··· SOURCE RECORDS

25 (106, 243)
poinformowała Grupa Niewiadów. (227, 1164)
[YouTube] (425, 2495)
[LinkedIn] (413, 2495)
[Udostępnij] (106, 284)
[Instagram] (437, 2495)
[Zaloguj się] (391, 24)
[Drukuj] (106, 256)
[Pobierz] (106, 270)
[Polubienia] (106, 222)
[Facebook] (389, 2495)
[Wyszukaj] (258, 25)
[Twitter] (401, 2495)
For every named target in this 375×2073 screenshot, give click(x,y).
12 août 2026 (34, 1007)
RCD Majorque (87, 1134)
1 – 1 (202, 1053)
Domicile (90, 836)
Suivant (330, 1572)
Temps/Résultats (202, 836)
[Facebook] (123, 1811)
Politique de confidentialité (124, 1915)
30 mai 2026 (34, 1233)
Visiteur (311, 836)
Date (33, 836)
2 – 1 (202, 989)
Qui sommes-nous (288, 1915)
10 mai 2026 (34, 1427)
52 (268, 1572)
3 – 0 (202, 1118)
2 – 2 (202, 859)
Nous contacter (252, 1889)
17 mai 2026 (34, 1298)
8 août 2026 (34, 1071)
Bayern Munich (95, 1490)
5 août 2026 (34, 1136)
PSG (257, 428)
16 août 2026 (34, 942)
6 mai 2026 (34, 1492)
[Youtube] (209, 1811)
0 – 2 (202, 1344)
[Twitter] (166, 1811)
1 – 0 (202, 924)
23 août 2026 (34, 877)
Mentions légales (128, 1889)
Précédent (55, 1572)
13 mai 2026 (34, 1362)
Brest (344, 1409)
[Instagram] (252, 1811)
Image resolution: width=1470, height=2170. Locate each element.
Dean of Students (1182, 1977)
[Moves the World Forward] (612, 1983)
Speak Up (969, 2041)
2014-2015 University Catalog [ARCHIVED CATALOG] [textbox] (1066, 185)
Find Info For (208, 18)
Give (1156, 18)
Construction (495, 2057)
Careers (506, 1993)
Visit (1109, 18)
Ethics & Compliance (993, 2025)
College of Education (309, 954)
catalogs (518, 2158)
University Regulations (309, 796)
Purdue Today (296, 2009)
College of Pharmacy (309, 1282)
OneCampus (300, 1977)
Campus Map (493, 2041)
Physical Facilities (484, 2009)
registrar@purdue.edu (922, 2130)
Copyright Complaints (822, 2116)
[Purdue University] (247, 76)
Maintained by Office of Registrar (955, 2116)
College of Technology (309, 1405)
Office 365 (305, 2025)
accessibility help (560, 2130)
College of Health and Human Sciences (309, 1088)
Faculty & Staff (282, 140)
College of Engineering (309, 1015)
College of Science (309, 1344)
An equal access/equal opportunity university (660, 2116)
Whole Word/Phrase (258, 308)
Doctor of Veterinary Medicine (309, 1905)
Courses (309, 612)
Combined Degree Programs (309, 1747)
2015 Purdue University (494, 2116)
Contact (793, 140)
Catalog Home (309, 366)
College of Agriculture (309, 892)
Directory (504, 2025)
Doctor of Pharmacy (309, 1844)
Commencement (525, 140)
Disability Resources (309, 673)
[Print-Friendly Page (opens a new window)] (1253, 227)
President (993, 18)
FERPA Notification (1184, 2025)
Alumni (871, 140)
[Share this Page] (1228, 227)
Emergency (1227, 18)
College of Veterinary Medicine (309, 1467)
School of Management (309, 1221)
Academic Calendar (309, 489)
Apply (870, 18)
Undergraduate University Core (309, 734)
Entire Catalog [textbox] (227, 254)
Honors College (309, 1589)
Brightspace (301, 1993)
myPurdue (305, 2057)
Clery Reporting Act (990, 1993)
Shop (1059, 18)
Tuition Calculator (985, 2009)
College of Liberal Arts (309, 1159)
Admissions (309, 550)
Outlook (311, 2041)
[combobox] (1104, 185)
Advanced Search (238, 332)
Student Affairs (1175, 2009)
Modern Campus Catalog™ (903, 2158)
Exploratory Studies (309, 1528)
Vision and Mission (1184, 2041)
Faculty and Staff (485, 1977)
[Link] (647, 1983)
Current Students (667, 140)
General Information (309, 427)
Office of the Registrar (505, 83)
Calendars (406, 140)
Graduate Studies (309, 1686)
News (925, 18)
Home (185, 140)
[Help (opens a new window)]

······

For this exercise, copy every line of the data that holds "window".

[Print-Friendly Page (opens a new window)] (1253, 227)
[Help (opens a new window)]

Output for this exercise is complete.